MATERIAL FOR THIS EXERCISE
Start of Block
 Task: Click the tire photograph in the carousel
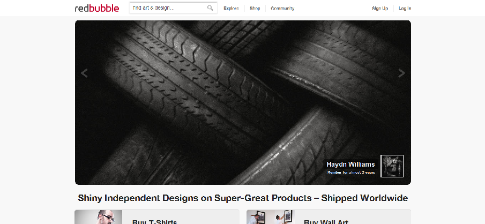(214, 96)
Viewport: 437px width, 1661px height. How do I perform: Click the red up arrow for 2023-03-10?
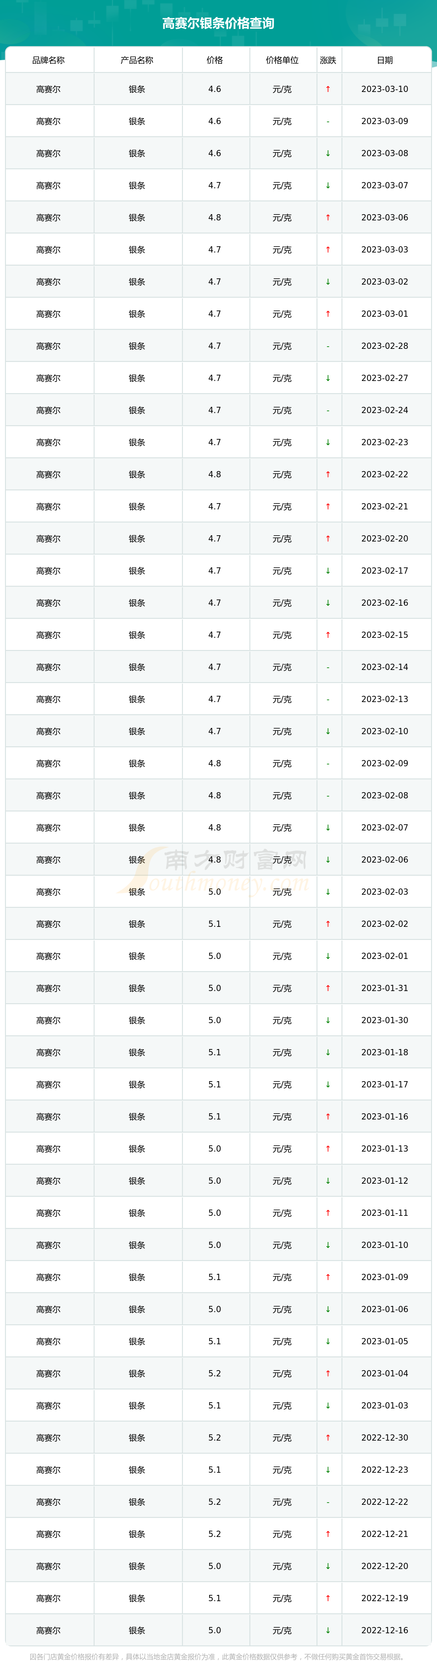point(328,89)
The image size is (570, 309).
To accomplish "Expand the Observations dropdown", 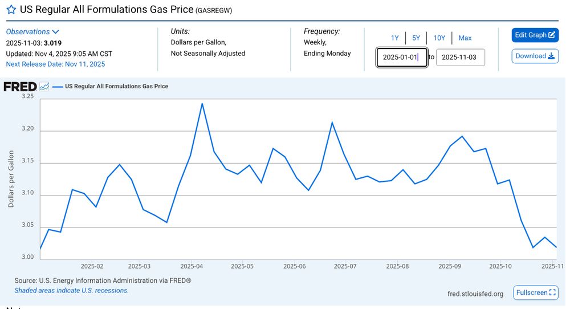I will point(32,32).
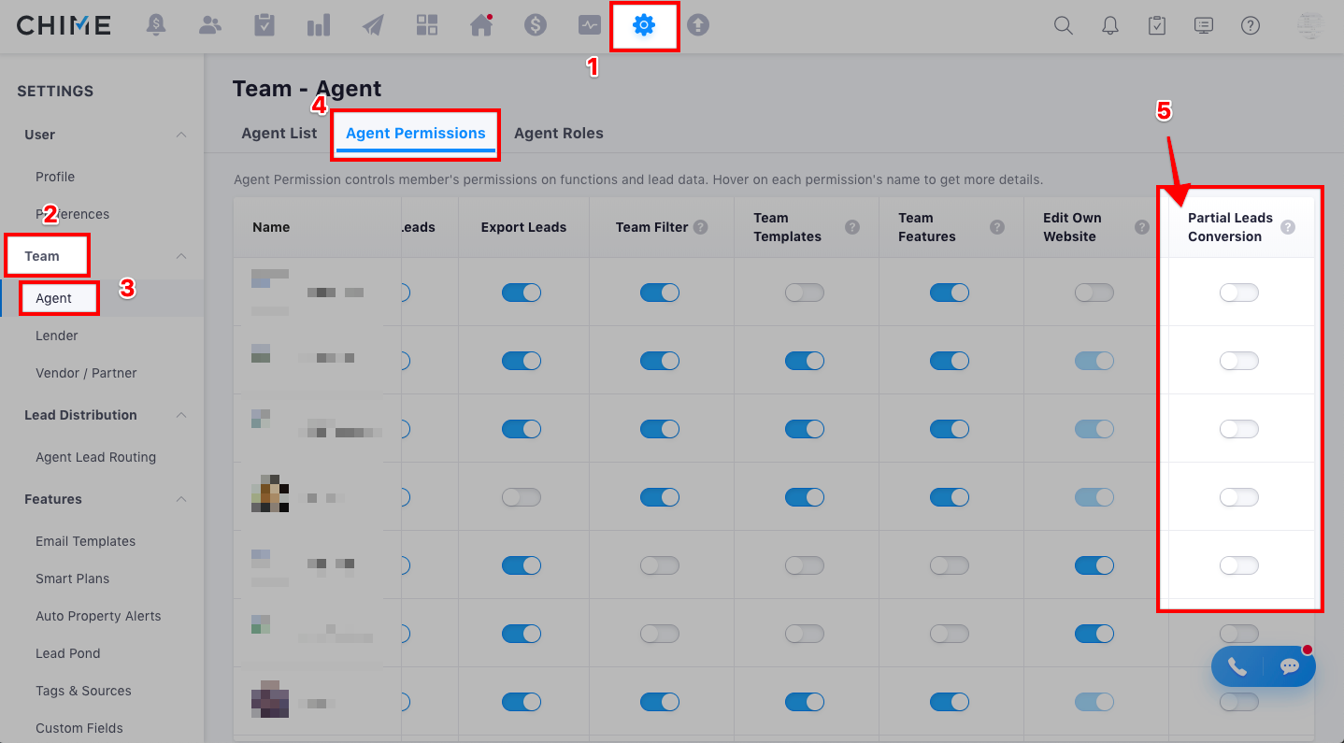Click the help question mark icon in header
Image resolution: width=1344 pixels, height=743 pixels.
point(1251,25)
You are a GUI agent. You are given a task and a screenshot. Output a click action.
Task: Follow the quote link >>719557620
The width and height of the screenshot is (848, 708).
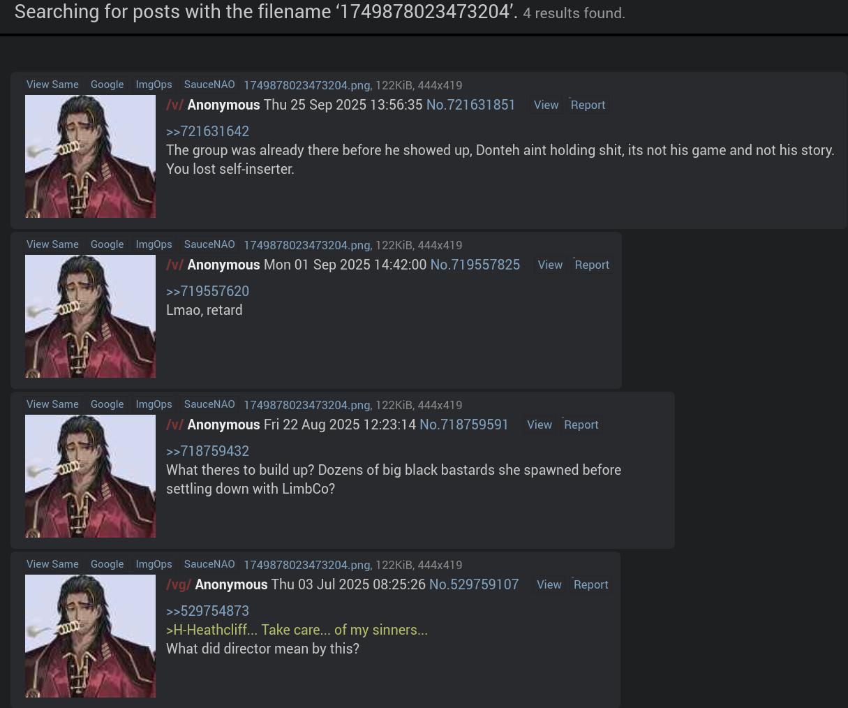pyautogui.click(x=207, y=291)
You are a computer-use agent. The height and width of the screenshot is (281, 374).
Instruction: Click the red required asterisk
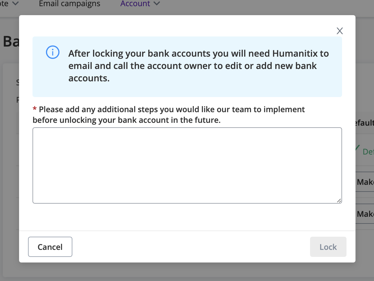(x=35, y=109)
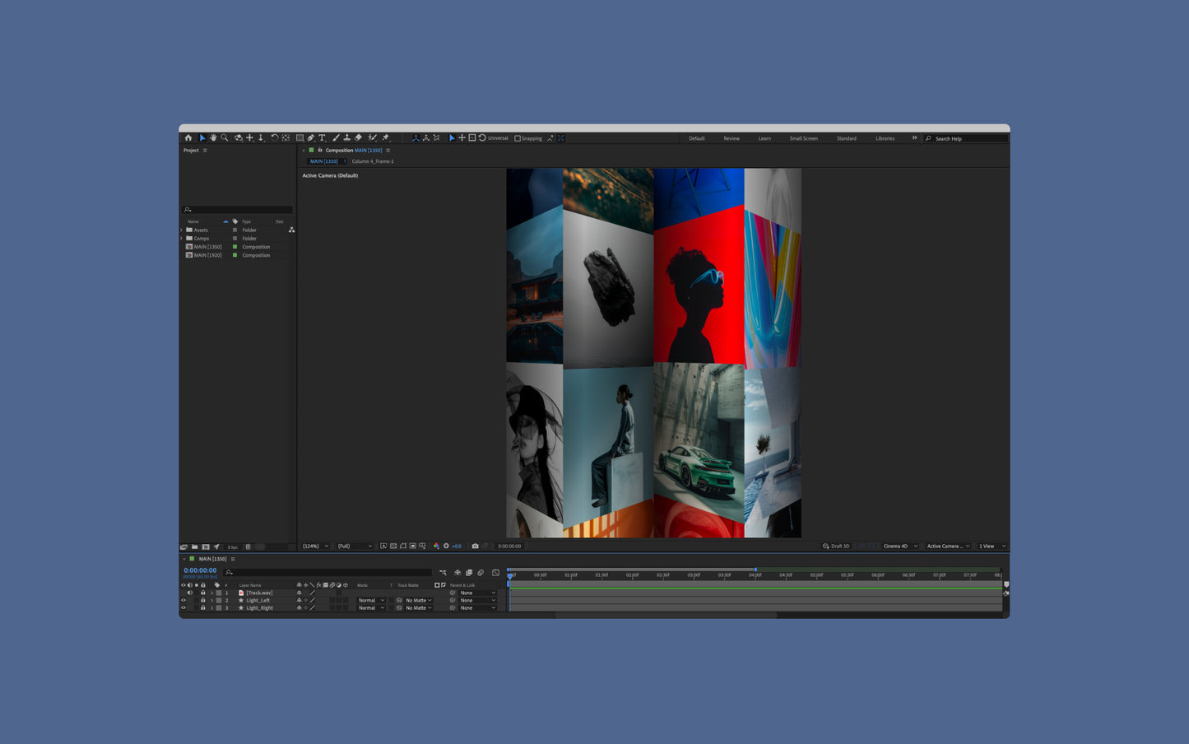This screenshot has width=1189, height=744.
Task: Expand the Assets folder in Project
Action: pyautogui.click(x=182, y=230)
End of Block
PROMPT
Print, please, exactly the lines from the one holding "You are a computer-use" through the final line of the data, both included, while leaving out each picture.

SOLUTION FOR THIS EXERCISE
You are a computer-use agent. The height and width of the screenshot is (281, 374).
Instruction: Click the red required asterisk
(x=35, y=109)
This screenshot has width=1189, height=744.
Task: Expand the Assets folder in Project
Action: pyautogui.click(x=182, y=230)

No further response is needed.